O grande ícone das festas de São João, a fogueira, tem sua origem e fundamento na história do nascimento de São João Batista. A fogueira foi um sinal de Santa Isabel para a sua grande amiga Maria, mãe de Jesus. Santa Isabel estava grávida, e este filho se chamaria João Batista. Quando ele nascesse, seria acessa uma fogueira bem grande e assim Maria poderia ver ao longe e saber do nascimento do menino. Em torno da fogueira de São João, também se desenvolveu no nordeste brasileiro uma série de superstições e simpatias, como passar descalço sobre o braseiro com o “batismo na fogueira”, dentre outras. Já no Brasil, a prática do acendimento da fogueira na noite de 23 para 24 de junho foi trazida pelos jesuítas, e tal prática foi com o tempo associada a outras tradições populares, como o forrobodó africano, um tipo de dança de arrasta-pé, origem do forró nordestino, e a quadrilha caipira, que herdou elementos de bailes populares da Europa. Palavras como “anarriê”, “alavantú” e “balancê”, por exemplo, são termos adaptados de bailes populares da França.

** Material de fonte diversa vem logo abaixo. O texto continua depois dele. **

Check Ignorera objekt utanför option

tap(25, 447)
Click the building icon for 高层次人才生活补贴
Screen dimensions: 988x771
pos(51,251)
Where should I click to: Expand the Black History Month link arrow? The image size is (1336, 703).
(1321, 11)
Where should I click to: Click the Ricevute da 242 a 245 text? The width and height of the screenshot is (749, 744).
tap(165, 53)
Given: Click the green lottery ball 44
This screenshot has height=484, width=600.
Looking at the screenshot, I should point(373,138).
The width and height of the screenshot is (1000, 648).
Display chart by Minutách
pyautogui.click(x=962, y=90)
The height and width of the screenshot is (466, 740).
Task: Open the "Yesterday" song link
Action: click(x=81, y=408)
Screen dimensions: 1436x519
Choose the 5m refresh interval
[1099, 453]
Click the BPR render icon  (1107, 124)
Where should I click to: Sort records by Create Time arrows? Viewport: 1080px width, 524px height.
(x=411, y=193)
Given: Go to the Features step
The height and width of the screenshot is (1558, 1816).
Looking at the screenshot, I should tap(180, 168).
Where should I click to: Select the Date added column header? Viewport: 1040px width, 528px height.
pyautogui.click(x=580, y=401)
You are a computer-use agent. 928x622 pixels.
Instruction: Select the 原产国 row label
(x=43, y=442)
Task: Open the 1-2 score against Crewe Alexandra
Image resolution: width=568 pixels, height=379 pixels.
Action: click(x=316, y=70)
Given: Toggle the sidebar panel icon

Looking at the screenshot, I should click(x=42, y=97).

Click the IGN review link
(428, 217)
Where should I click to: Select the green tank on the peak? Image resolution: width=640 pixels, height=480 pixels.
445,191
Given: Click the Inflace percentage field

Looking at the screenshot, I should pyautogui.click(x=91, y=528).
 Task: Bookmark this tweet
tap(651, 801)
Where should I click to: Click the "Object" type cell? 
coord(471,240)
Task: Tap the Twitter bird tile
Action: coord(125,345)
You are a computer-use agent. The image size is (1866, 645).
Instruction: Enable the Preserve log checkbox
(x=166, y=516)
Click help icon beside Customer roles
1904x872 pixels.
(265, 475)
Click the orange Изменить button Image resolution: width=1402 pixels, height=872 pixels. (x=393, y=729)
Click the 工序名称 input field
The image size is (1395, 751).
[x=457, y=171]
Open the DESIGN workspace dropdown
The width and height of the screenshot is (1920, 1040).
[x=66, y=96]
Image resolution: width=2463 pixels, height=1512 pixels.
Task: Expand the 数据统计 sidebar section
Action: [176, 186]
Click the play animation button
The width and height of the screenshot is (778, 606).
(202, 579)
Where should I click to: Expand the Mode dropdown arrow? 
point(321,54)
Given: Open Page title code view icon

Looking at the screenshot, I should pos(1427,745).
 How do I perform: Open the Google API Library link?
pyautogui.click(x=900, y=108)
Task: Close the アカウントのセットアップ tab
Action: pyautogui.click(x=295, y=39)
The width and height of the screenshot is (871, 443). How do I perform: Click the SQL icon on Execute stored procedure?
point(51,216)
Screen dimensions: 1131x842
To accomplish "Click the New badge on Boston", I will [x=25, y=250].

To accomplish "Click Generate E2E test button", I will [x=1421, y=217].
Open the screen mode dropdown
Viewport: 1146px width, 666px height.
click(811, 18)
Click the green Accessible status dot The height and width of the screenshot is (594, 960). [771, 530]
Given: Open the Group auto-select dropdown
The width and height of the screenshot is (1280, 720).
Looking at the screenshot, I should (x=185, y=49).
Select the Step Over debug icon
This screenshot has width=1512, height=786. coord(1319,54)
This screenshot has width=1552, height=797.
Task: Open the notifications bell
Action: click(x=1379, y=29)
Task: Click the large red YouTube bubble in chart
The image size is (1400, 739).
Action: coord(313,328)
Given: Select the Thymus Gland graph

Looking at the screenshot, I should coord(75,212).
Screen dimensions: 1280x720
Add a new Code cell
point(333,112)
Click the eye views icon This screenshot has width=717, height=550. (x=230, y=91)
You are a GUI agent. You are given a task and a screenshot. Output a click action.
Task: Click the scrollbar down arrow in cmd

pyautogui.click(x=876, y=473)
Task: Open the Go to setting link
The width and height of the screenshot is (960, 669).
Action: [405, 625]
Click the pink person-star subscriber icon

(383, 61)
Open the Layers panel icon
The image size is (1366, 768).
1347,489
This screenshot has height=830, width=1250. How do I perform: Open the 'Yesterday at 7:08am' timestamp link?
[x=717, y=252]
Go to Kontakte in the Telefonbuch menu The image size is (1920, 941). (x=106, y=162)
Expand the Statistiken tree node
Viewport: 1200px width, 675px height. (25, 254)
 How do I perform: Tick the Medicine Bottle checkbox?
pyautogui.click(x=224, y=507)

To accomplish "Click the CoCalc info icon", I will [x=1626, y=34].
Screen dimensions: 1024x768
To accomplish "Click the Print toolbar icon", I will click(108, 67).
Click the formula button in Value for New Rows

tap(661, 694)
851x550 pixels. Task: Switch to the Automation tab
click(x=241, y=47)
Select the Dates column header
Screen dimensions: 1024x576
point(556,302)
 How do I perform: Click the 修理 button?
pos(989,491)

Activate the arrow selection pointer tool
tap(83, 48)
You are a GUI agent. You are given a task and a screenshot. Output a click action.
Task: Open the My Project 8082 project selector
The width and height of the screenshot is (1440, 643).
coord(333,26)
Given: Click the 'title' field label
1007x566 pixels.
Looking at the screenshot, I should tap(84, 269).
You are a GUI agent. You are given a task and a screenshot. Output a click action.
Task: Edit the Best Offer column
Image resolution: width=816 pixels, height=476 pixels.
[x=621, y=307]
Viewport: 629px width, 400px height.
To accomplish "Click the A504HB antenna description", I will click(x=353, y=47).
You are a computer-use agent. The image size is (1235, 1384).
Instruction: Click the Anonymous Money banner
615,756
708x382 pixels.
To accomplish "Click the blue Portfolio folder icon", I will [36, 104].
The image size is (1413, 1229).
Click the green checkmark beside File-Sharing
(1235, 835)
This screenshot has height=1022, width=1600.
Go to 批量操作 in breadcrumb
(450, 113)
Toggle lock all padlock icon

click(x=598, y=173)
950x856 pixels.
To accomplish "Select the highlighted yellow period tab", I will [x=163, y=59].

Passados dois anos, o São João de Caruaru, município de Pernambuco, uma das cinco maiores festas juninas do nordeste (sendo a de Campina Grande, na Paraíba, a maior de todas) está oficialmente de volta, com data marcada para o seu início no dia 04 de junho, seguindo até o dia 29. Nomes importantes estão confirmados, como Elba Ramalho, Alceu Valença, Claudia Leitte, Xand Avião, Wesley Safadão, dentre outros. A expectativa dos organizadores é de que, neste ano, sejam movimentados cerca de 250 milhões ao longo do mês. “Será o São João de reencontros e com a expectativa de ser o maior e melhor São João do mundo, com uma programação especial, com artistas locais e nacionais, é tudo que merecemos para tirar este atraso que a pandemia causou”, afirma a prefeita Raquel Lyra.

É que, outrora, em um passado até recente (1968 e 1971), essa fogueira quase se apagou, mas não demorou muito para recuperar a posição de destaque. Por dois anos consecutivos (2020 e 2021), não houve balões no ar, nem xote e baião no salão. Enquanto a pandemia de Covid-19 avançava, aqueles que se dedicam às quadrilhas juninas buscavam alternativas para que o fogo não cessasse e que, em 2022, voltasse a ocupar um lugar central nos festejos tradicionais do Nordeste, e que está sendo preparado para acontecer. O sentido da festa, e de se festejar São João neste ano, será mais forte, afinal a pandemia nos empurra para o uso, a descoberta, o aproveitamento de diversos artefatos “novos”, e é padrão das quadrilhas juninas buscar o novo, experimentá-lo e, se for válido, incorporá-lo à tradição do fazer junino. Os espetáculos juninos, em sua forma e conteúdo, com certeza serão os maiores de todos os tempos.

Por Manoel Goes - Diretor no IHGES e subsecretário de Cultura de Vila Velha.